Quase todo cliente que a gente atende tem a mesma cena: uma pasta com "Vendas Janeiro.xlsx", "Vendas Fevereiro.xlsx", "Vendas Março.xlsx", e um analista que abre uma por uma, copia o conteúdo e cola numa planilha mestre. Todo mês. Quando a fonte é uma biblioteca do SharePoint, o processo é o mesmo, só que com mais cliques. É aí que Power Query consolidar Excel e SharePoint deixa de ser tarefa manual e vira um processo que se atualiza sozinho.

Neste artigo mostro o passo a passo que a gente usa em projeto real para juntar várias planilhas de uma pasta local ou de uma biblioteca do SharePoint numa única tabela: o conector Pasta, o conector SharePoint Folder, a função de exemplo que o Power Query gera para combinar os arquivos, como filtrar por extensão e por nome, e os cuidados com layout inconsistente, a maior fonte de dor de cabeça desse tipo de solução.

O conector Pasta lê o diretório inteiro, não um arquivo só

A primeira mudança de cabeça é parar de pensar em "abrir um arquivo" e passar a pensar em "apontar para uma pasta". O conector Pasta (Folder) não lê o conteúdo das planilhas de imediato. Ele lista os arquivos daquele diretório e devolve uma tabela de metadados: nome do arquivo, extensão, data de modificação, caminho da pasta e uma coluna especial chamada Content, que carrega o binário de cada arquivo.

No Power BI Desktop, o caminho é Obter dados, opção Pasta. Você informa o caminho do diretório e o Power Query mostra a lista de arquivos. A partir daí o trabalho é sempre o mesmo: filtrar os arquivos que interessam e mandar o Power Query combinar todos eles.

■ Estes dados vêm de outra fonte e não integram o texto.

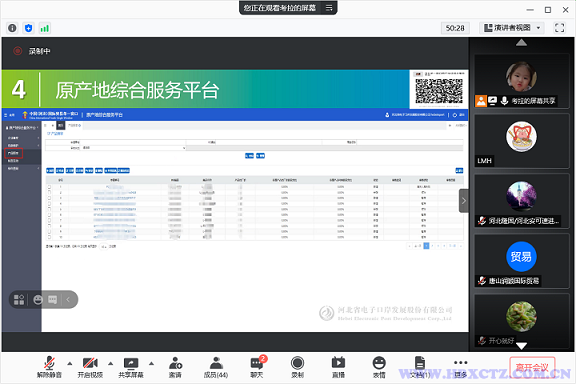576x384 pixels.
Task: Show the members list (44)
Action: click(216, 367)
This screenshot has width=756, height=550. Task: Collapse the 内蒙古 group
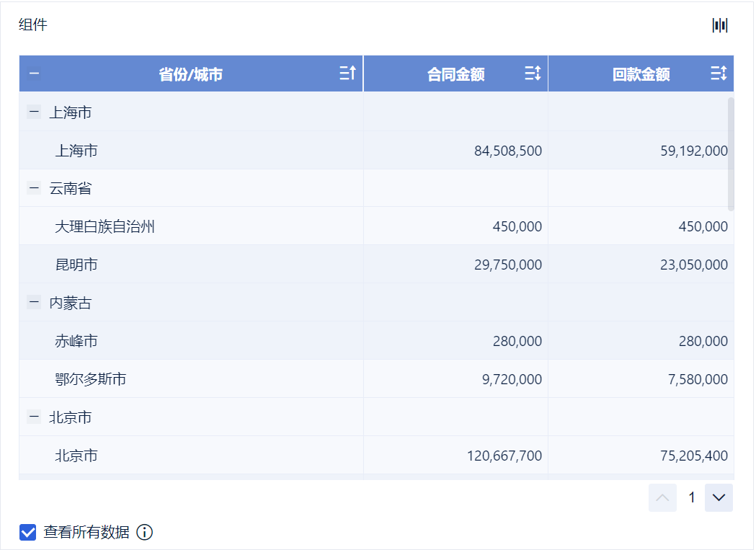pos(34,303)
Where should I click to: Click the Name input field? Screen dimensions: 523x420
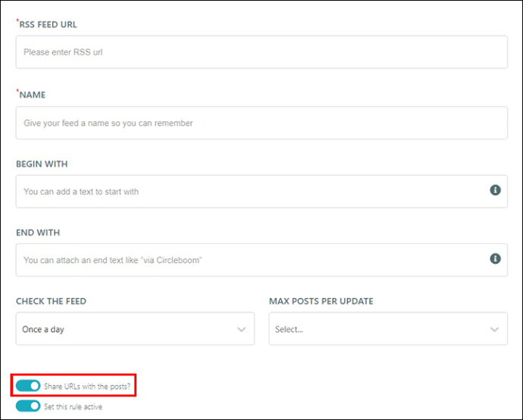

Vale conhecer a diferença entre os conectores de pasta antes de escolher:

ConectorO que fazQuando usar
Pasta (Folder)Lê os arquivos de um diretório local ou de redePlanilhas numa pasta do computador ou num compartilhamento de rede
SharePoint FolderLê os arquivos de um site do SharePoint inteiroBibliotecas de documentos hospedadas no SharePoint Online
Pasta do OneDrive/SharePointVariações que apontam para bibliotecas específicasCenários com biblioteca única e sincronizada

O ponto importante: os três devolvem a mesma estrutura de tabela, com a coluna Content. O que muda é a origem. Depois de conectar, o passo a passo de consolidação é idêntico.

Filtrar antes de combinar evita que um arquivo errado quebre tudo

Assim que a lista de arquivos aparece, resista à tentação de clicar em "Combinar" na hora. Numa pasta de produção quase nunca existem só as planilhas que interessam. Tem o arquivo temporário do Excel (aquele que começa com ~$), tem o PDF que alguém salvou junto, tem a versão antiga guardada numa subpasta. Se você mandar combinar tudo, o Power Query tenta ler um binário que não é planilha e a consulta quebra.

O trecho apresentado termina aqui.